AI pushes RPE up, and it pushes “need more engineers” up right alongside it

There is a lazy version of the AI narrative: buy AI tools, cut headcount, declare victory.

The better model is: AI raises the ceiling on what a strong engineer can do, then competition forces companies to chase that ceiling.

Stanford’s AI Index gives a clean, visceral example of why the ceiling rises. When the cost of querying models at GPT-3.5 quality drops by more than 280× in under two years, adoption stops being a debate and starts being a default. (Stanford HAI)

Here is the key consequence that companies keep missing:

If revenue per engineer rises, demand for engineers rises too.

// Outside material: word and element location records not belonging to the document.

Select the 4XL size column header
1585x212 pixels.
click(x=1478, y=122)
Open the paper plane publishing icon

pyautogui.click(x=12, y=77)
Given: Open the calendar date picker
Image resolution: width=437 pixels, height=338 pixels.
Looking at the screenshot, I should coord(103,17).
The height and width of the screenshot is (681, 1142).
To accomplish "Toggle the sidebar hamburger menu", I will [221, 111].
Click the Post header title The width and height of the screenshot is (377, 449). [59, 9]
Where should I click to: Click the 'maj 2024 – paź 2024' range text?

Why? Because the ROI on engineering rises. The same company that used to need 10 engineer-months to ship a feature might now do it in 6. That does not mean it should hire fewer engineers. It often means it can profitably ship more features, integrate faster, localize more markets, reduce support load, tighten security, and build entirely new product lines. The constraint becomes “how many capable people can we put on this and still move fast without breaking things.”

This is exactly how labor costs climb: the value per engineer goes up, and companies compete for the same pool of high-signal talent.

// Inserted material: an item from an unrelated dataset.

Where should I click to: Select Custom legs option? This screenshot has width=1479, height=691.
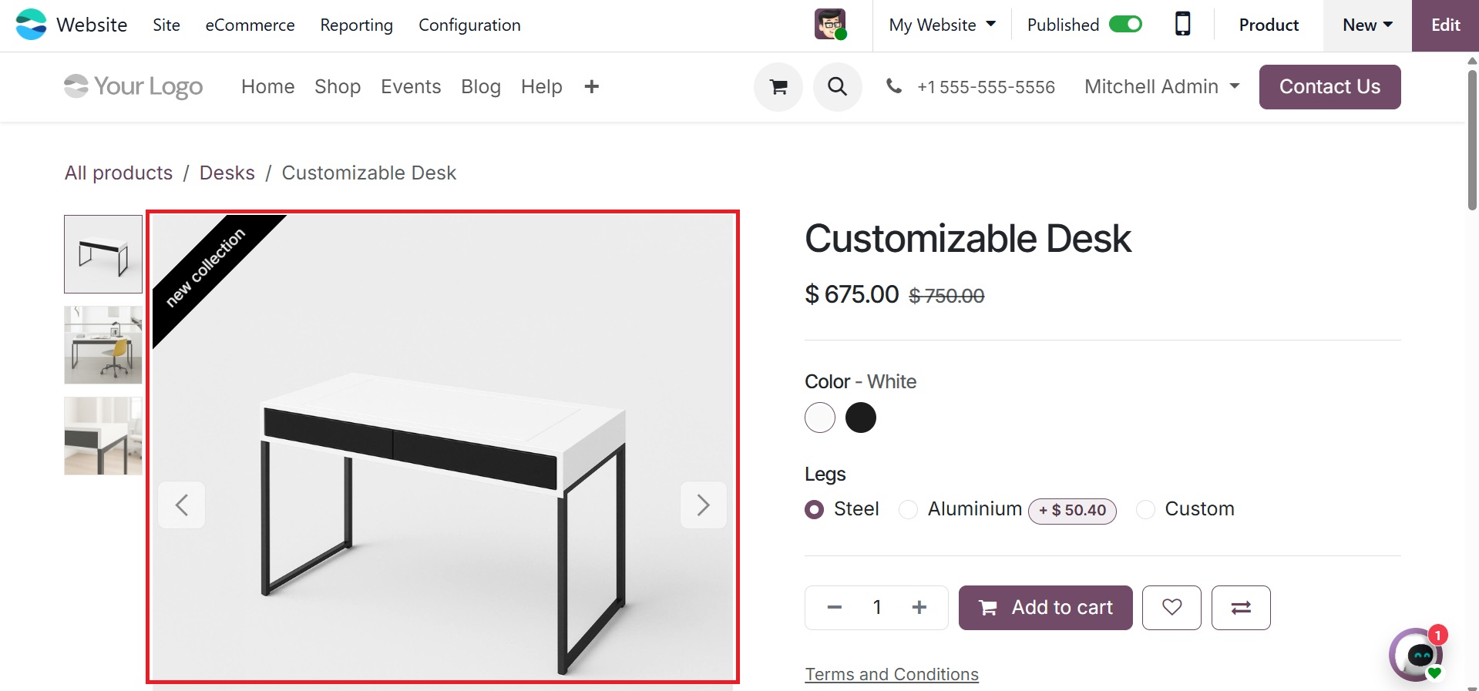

You can see the demand side in plain official terms. U.S. Bureau of Labor Statistics projects employment for software developers, QA analysts, and testers to grow 15% from 2024 to 2034, with about 129,200 openings per year on average. (Bureau of Labor Statistics)

The “hire now” incentive that smart companies will act on

There is a quiet incentive here that is easy to miss if you only look at next quarter’s expenses.

If engineering labor costs are about to inflate, then the smart companies have a reason to hire earlier, not later.

They are not just hiring to ship features. They are hiring to lock in a cost basis.

You can think of it like buying long-duration capacity before the price reprices. A company that builds a dense bench of strong engineers now can grow into that capacity while market wages and equity packages become more aggressive. A company that waits will be hiring into a world where:

• productivity per engineer is higher,

• revenue per engineer is higher,

• and therefore the bidding war for top engineers is worse.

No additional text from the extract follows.